## Provided entries
++++++++

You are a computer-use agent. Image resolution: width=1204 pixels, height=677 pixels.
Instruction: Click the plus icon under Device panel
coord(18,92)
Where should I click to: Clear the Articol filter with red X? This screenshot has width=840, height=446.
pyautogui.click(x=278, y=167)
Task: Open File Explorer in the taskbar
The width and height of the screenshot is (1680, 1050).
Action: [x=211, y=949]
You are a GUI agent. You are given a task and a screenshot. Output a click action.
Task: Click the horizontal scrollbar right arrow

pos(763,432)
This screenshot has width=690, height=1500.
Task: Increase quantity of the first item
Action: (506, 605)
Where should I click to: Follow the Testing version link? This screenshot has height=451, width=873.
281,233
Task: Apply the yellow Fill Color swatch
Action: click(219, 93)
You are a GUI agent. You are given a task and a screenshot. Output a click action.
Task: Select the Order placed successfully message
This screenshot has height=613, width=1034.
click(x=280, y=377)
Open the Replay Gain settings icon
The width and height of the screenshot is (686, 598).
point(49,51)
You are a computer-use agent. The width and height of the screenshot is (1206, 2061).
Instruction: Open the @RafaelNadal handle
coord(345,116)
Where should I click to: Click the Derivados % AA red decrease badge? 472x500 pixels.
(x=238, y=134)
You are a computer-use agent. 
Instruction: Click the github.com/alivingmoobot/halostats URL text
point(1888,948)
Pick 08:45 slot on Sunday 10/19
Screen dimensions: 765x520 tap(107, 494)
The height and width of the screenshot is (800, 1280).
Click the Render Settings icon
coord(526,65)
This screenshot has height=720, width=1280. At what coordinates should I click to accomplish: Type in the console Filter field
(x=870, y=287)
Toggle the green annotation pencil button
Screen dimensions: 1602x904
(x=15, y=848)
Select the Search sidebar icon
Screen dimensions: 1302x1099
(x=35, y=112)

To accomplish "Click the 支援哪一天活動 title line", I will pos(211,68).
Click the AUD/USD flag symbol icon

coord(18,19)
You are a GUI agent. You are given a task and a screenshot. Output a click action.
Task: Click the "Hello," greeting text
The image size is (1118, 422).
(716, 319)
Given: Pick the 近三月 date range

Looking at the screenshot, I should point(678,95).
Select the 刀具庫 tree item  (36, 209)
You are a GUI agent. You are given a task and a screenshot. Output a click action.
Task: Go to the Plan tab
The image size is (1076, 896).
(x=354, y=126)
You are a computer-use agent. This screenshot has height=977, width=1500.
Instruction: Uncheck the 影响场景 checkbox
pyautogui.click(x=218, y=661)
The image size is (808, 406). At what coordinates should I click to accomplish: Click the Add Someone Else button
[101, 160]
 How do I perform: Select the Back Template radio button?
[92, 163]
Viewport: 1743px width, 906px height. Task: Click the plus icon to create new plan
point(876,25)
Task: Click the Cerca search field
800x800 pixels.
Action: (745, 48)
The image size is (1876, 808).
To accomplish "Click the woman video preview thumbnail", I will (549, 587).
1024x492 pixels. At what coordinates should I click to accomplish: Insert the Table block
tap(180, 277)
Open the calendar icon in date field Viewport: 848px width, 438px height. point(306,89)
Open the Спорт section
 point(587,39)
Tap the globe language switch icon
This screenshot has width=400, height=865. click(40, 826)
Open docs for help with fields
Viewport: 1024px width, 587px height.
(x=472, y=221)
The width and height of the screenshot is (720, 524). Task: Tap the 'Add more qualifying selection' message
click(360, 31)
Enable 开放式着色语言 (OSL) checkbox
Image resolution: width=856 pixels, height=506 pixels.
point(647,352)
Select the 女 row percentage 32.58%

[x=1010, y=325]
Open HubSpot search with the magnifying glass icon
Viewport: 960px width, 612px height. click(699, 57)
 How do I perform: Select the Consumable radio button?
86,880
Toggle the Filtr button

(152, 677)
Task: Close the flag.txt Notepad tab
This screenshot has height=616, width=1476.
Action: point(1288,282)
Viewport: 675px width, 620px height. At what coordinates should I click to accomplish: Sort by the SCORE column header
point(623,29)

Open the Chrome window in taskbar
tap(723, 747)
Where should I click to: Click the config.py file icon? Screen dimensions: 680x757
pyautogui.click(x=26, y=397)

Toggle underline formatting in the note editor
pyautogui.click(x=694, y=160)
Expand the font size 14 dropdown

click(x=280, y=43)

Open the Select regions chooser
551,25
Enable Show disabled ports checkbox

++++++++

## Task
Return all lines from the entries that contain the string "computer".

## Written solution
You are a computer-use agent. Image resolution: width=1204 pixels, height=677 pixels.
You are a computer-use agent. The width and height of the screenshot is (1206, 2061).
You are a computer-use agent. 
You are a computer-use agent. This screenshot has height=977, width=1500.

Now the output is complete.